At last Orinoco spoke.
‘I’m worn out,’ he said. ‘Abso-lutely ex-haus-ted. What I need is a good forty winks.’ And he began to flatten out his little nest in the bushes. Bungo looked at him and then at the umbrella, and then at Orinoco’s very nearly empty tidy-bag and finally at the patch which they were supposed to keep tidy, and which was now covered again with newspapers and bus tickets and even some rusty old tins.
‘No, you don’t,’ said Bungo daringly. ‘What you need is something to warm you up. Like work.’
Orinoco stopped nest-making and looked at Bungo over his shoulder.
‘Dalmatian dogs,’ Orinoco said.
‘Black umbrellas, zip, bang, crash, wallop,’ said Bungo.
There was a long silence, which was only broken by the roar of the wind and the rattling of the trees and then very, very slowly Orinoco straightened up and shook his head sadly.
‘All right, young Bungo. Very well. But just this once, that’s all.’
When Tobermory saw the umbrella he shook his head over it, said ‘
Tsk
,
tsk
,
tsk
’, and put it on the end of his workbench to be mended later.
‘Haven’t got time to attend to it at the moment,’ he said. ‘It’s been a very busy day.’
And indeed the usually neat Workshop had mounds and mounds of things all over the floor, and a number of Wombles were hard at work sorting through the piles.
‘I hope you managed to keep your paws on the ground all right,’ said Tobermory as Bungo reached the door.
‘Oh rather,’ said Bungo, ‘
I
didn’t have any trouble at all.’ And he went off whistling and with such a wide smile on his face that Tobermory spent at least ten seconds scratching his head and wondering what he had been up to. And as Bungo was, after all, a very good-hearted Womble he never mentioned the umbrella to Orinoco again. Unfortunately Orinoco was not cured of his laziness; it would take much more than an air trip across the Common to do
that
. And as for the umbrella itself – well, once Tobermory had mended it and cleaned it he decided to . . .
But that’s another story altogether.
g
Chapter 3
g
The Tree that Moved
The terrible wind died down almost as suddenly as it had started, and for half an hour or so the Common was quiet and hushed, and the roar and rumble of the traffic on the roads could be heard quite clearly. The trees stood still as statues and every creature small and large let out a sigh of relief and began to get its breath back. Even the youngest Wombles, who were fast asleep, stirred and muttered and turned over, for the noise of the wind had been heard deep down in the burrow and for a week doors had banged and the electric lights had swung backwards and forwards, making leaping shadows on the walls.

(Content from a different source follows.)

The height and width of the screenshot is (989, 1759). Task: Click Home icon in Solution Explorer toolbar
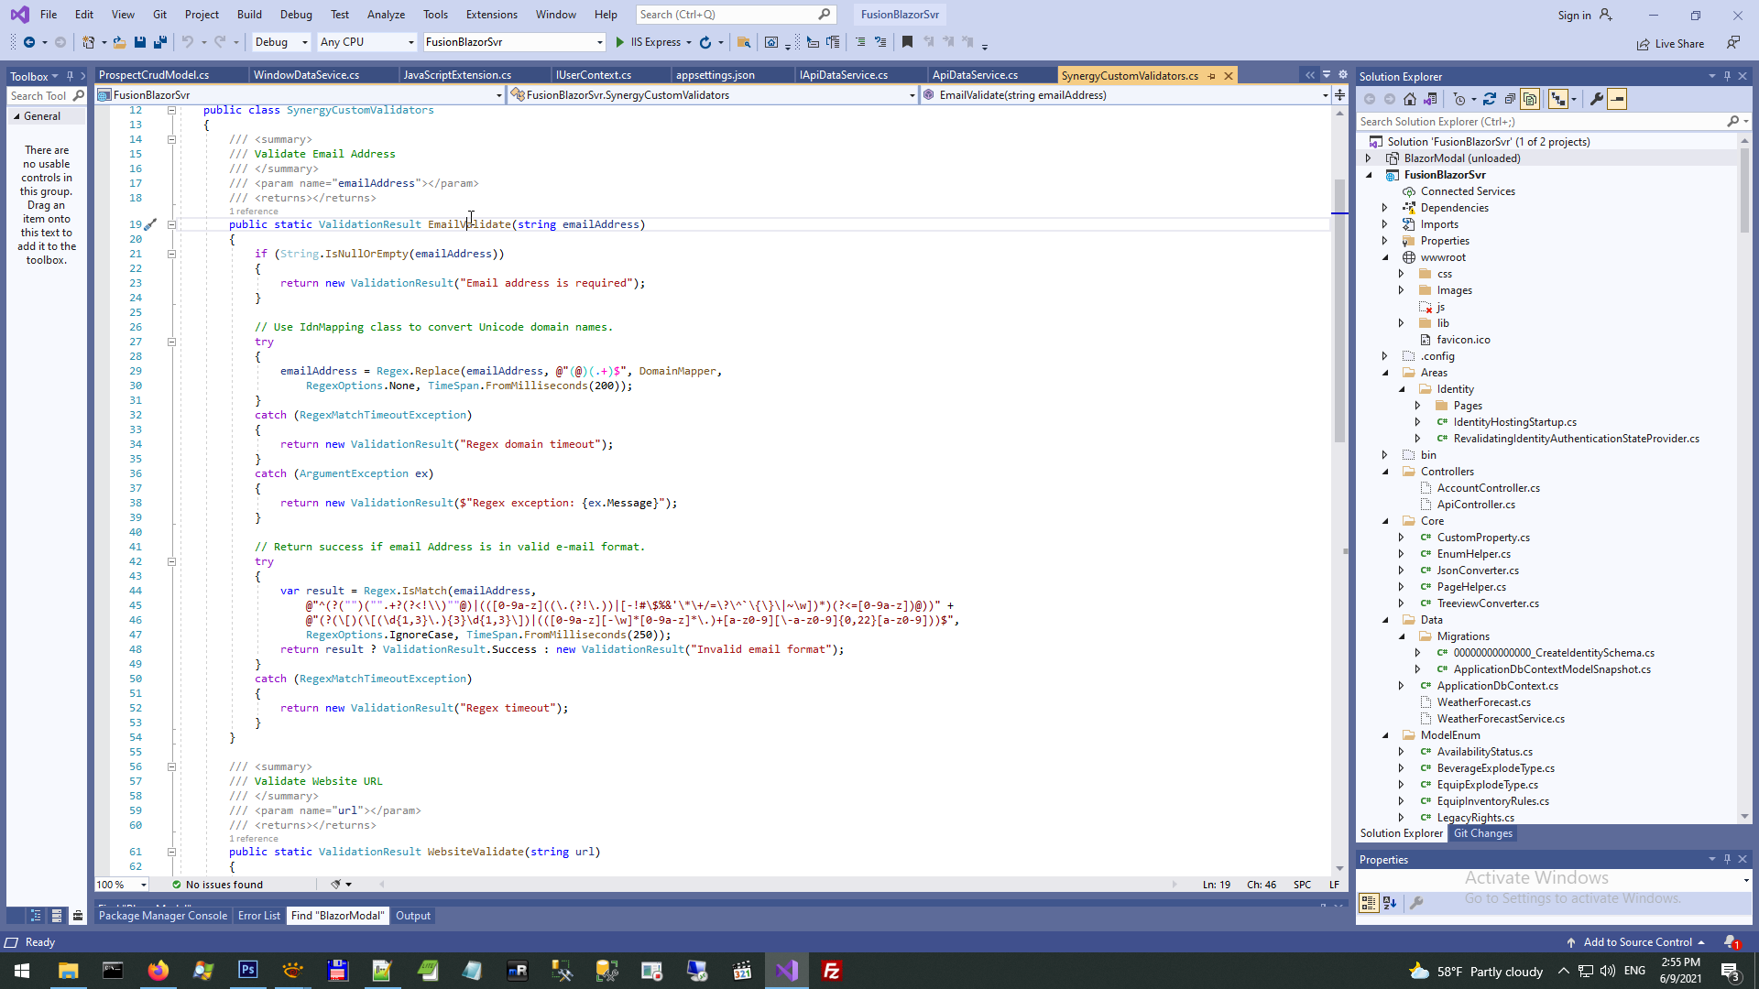click(1410, 99)
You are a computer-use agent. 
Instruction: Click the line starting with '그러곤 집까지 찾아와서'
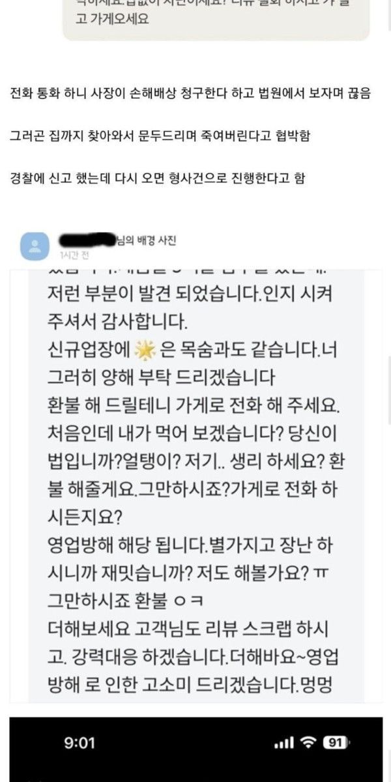point(166,136)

But now it was quiet. So quiet that Great Uncle Bulgaria, who had been making out the Midsummer party timetable with Tobermory, put down his pencil and listened with his head cocked on one side.
‘Wind’s dropped,’ said Great Uncle Bulgaria.
‘Good thing too,’ grunted Tobermory, who was tired out. Of all the Wombles he was the tidiest and it irritated him to see his precious Workshop piled high with all the things which had been collected from the Common. There just hadn’t been time to get everything sorted out, and for the last two nights he had been dreaming about being overtaken by an avalanche of hats and scarves, papers and boxes, bus tickets and milk cartons. Even the smallest Wombles had been made to help with the clearing and sorting out, and although they did their best they weren’t properly trained and they
would
get underneath Tobermory’s paws.
‘Worst wind I remember,’ said Tobermory, rubbing his eyes. His fur felt sticky with tiredness.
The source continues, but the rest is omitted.